— Given exercise —
Using the Vice-Chancellor's message below, explain in one to three sentences why UCT is described as both a stimulating and a challenging learning environment.

— Quoted text —
_ _ _ _ _ _ _
May 17 2017 | Posted by wun

University of Cape Town Vice-Chancellor’s message on values, free speech and silencing

5 May 2017

Dear colleagues and studentsVC Desk: UCT values, free speech and silencing

It feels to many of us that in the last year, the space for free speech at UCT has become more contentious than previously – sometimes for good reason, but sometimes not. I want to address this in this Vice-Chancellor’s message.

One of the reasons UCT is both a stimulating and challenging learning environment is because of the diversity of our community. We have more than 28 000 students and more than 5 000 staff from all over South Africa and from about 112 other countries. We all have opportunities every day to meet someone with an interesting story to tell, to hear a view that may surprise or enlighten us but also may upset or offend us. It is a positive virtue of universities like UCT, which value and consciously pursue diversity, that we will often be shifted out of our comfort zone.
_ _ _ _ _ _ _
— Information provided —
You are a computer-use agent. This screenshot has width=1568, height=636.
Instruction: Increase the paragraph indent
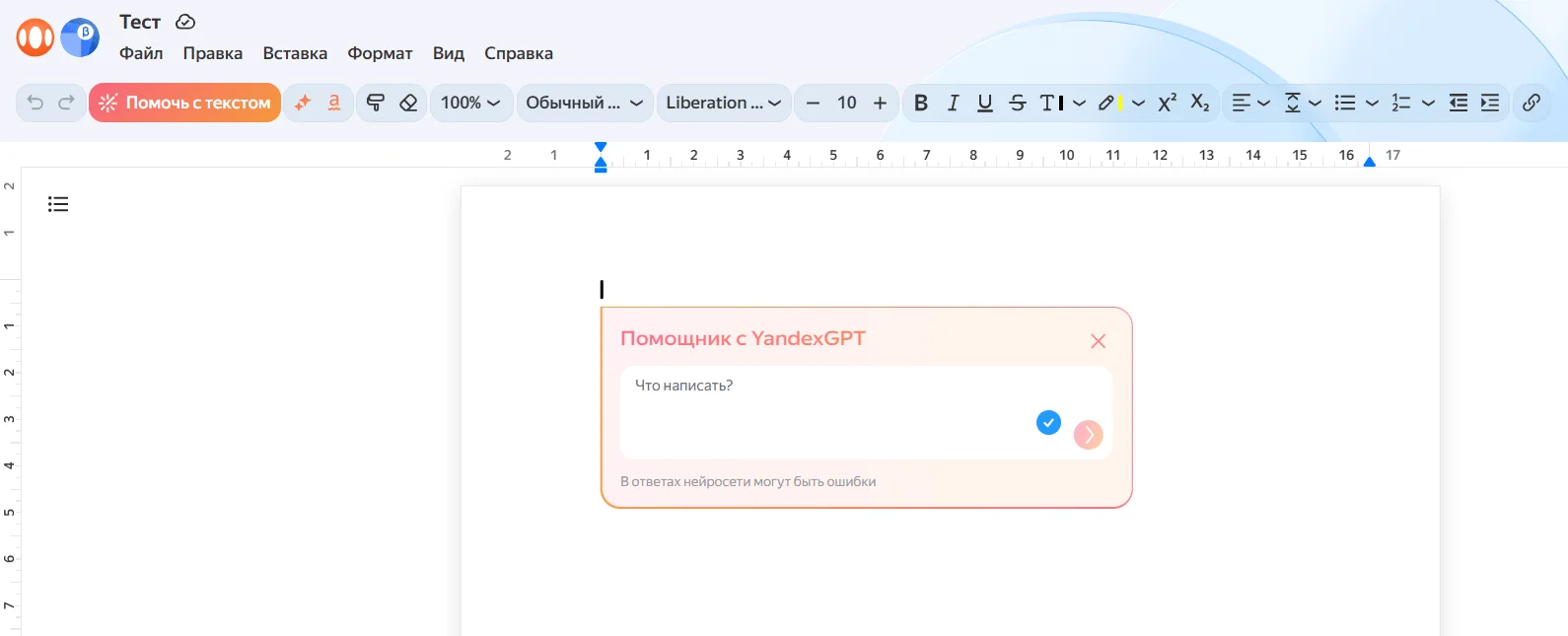(1489, 103)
_ _ _ _ _ _ _
— Solution below —
UCT is stimulating and challenging because of the diversity of its community: more than 28 000 students and more than 5 000 staff from all over South Africa and about 112 other countries. This diversity means that every day people can meet someone with an interesting story or hear a view that may surprise or enlighten them, but that may also upset or offend them.